▶ [WHAT TO DO]
Exactly as they stand, give the records below again, with no images.

▶ [MATERIAL FOR THE TASK]
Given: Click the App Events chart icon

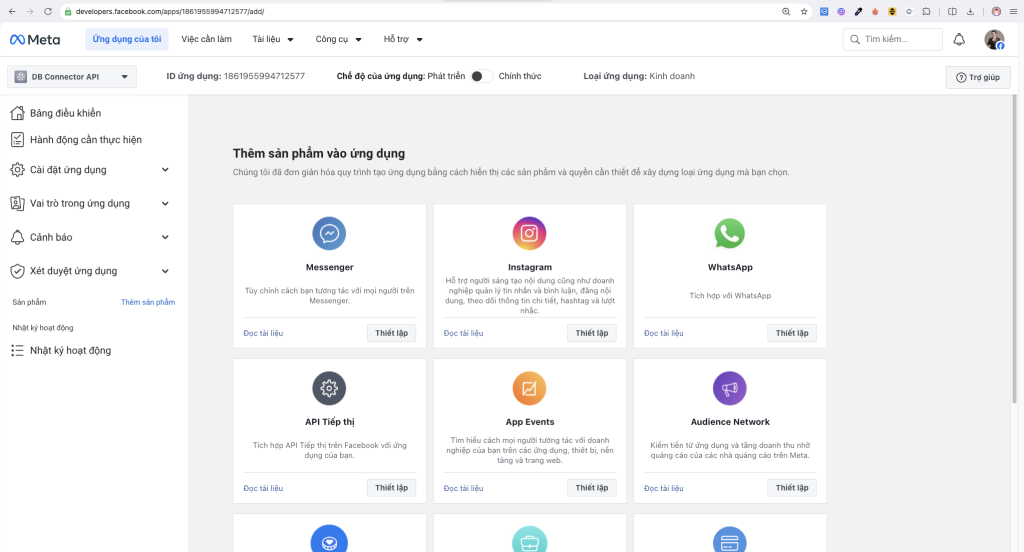Looking at the screenshot, I should 529,387.
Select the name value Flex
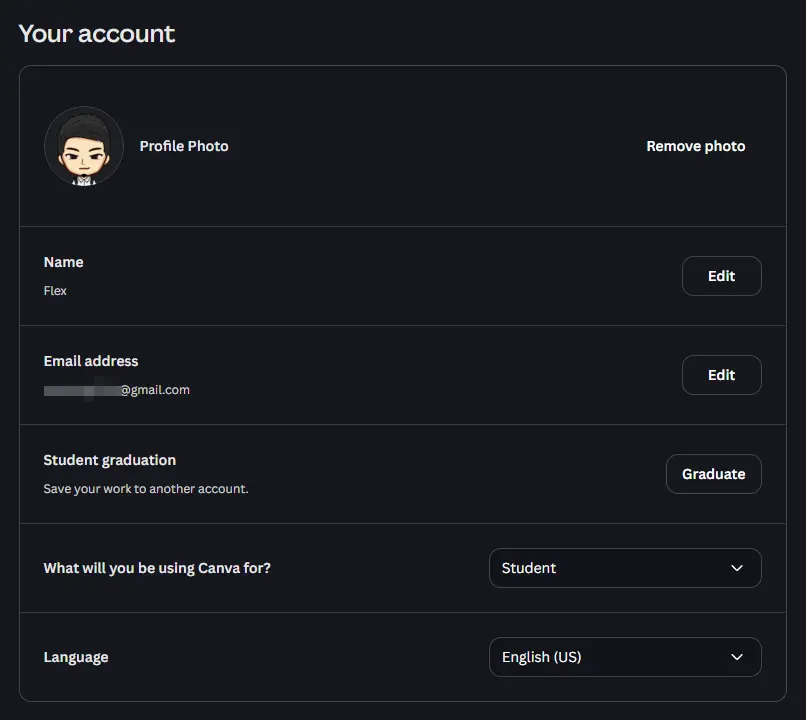This screenshot has width=806, height=720. [55, 291]
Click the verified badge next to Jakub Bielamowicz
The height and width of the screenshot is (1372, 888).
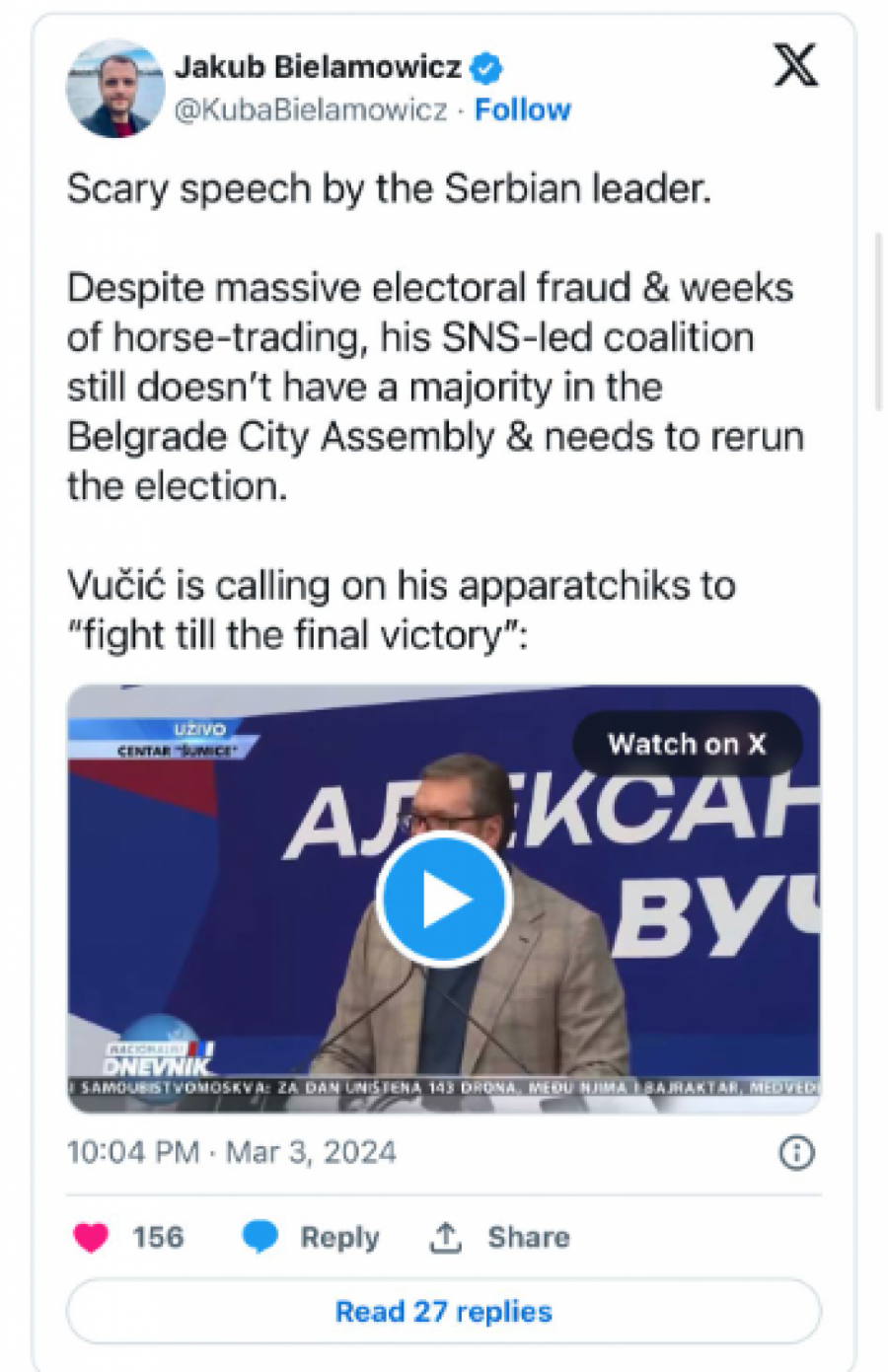pyautogui.click(x=483, y=66)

▶ [SOLUTION TO THIS TASK]
Given: Click the App Events chart icon

Looking at the screenshot, I should 529,387.
Select the name value Flex
This screenshot has width=806, height=720. [55, 291]
Click the verified badge next to Jakub Bielamowicz
The height and width of the screenshot is (1372, 888).
pyautogui.click(x=483, y=66)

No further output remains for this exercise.